_TASK DIRECTIONS_
If a line of the records contains the word "Clear", list it.

_TASK INPUTS_
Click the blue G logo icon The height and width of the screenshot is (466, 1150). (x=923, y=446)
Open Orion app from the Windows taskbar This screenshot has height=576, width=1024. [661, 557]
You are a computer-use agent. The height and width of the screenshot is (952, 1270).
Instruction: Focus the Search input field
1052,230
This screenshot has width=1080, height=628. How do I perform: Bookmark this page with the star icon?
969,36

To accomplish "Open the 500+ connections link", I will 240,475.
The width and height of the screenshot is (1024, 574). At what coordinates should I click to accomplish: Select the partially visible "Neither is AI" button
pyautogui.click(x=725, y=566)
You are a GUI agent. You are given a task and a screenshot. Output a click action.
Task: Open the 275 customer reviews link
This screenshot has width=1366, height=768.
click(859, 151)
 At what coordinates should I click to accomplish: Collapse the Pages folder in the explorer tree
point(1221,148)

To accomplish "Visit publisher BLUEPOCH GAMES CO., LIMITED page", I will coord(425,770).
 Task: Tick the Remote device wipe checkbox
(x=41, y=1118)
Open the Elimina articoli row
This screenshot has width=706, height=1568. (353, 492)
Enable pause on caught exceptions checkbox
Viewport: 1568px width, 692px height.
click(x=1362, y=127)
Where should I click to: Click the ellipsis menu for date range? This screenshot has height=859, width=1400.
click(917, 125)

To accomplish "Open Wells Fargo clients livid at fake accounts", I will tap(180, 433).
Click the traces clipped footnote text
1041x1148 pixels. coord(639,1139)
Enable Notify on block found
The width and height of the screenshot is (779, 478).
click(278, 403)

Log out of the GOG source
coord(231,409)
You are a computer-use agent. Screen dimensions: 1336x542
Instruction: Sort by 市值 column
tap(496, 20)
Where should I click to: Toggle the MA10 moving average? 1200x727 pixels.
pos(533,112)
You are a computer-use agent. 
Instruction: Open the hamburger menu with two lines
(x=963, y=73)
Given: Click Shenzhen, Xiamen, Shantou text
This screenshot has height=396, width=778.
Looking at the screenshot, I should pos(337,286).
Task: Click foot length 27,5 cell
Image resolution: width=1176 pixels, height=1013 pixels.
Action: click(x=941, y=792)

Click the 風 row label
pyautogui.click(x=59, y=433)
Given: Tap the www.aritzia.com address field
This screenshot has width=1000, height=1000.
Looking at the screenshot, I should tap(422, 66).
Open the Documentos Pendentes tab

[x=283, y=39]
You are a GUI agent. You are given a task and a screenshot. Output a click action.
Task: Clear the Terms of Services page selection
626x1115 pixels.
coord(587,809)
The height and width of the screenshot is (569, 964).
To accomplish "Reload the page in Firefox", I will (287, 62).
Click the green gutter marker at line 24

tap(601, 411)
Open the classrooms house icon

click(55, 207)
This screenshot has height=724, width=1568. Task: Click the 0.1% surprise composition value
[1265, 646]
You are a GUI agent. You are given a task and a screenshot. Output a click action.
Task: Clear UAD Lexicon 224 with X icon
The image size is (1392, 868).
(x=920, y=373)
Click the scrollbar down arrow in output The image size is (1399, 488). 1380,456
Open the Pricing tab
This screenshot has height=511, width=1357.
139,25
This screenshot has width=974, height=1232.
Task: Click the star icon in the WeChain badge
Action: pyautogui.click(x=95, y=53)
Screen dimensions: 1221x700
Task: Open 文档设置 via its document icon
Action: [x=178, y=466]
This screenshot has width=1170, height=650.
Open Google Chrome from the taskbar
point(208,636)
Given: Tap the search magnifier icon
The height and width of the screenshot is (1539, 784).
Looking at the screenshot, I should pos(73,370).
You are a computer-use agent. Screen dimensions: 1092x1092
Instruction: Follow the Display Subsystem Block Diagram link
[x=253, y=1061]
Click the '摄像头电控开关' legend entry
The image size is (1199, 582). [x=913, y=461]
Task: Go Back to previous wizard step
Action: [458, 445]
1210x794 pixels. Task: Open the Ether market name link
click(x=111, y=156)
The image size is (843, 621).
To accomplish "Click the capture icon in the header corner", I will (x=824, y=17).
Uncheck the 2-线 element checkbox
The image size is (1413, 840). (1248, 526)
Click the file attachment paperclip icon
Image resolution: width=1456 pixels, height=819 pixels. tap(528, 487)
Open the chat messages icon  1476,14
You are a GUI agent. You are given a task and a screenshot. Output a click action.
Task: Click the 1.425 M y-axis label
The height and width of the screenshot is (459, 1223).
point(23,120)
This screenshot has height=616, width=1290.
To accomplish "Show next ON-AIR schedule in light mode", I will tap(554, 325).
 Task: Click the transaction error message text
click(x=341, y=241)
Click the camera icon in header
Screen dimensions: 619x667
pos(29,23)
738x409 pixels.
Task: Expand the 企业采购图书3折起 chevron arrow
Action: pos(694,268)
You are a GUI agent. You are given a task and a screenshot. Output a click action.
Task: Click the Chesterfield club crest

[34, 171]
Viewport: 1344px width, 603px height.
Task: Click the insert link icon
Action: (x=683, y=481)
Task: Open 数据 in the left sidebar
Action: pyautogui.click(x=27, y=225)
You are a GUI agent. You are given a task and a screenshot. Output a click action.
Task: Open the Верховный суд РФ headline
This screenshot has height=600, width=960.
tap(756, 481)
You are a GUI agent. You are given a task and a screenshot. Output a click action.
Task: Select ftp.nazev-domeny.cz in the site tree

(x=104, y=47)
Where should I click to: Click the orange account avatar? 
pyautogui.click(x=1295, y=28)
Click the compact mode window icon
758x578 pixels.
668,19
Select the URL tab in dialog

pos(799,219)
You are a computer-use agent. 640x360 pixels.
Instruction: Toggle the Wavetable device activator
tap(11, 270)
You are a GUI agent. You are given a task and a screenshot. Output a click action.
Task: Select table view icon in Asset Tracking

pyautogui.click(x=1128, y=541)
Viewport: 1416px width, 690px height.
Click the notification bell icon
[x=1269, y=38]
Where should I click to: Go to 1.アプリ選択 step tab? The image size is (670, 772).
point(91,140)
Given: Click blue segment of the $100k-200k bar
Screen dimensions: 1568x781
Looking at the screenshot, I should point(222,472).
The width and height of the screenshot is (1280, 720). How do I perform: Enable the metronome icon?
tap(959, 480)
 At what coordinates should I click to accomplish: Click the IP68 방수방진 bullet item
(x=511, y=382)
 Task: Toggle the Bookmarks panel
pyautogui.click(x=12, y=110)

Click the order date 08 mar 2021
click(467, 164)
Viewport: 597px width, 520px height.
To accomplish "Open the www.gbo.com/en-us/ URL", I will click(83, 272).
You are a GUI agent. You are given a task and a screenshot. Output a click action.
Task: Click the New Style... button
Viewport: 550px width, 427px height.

_YOUR RESPONSE_
Task: Clear the Terms of Services page selection
Task: Clear UAD Lexicon 224 with X icon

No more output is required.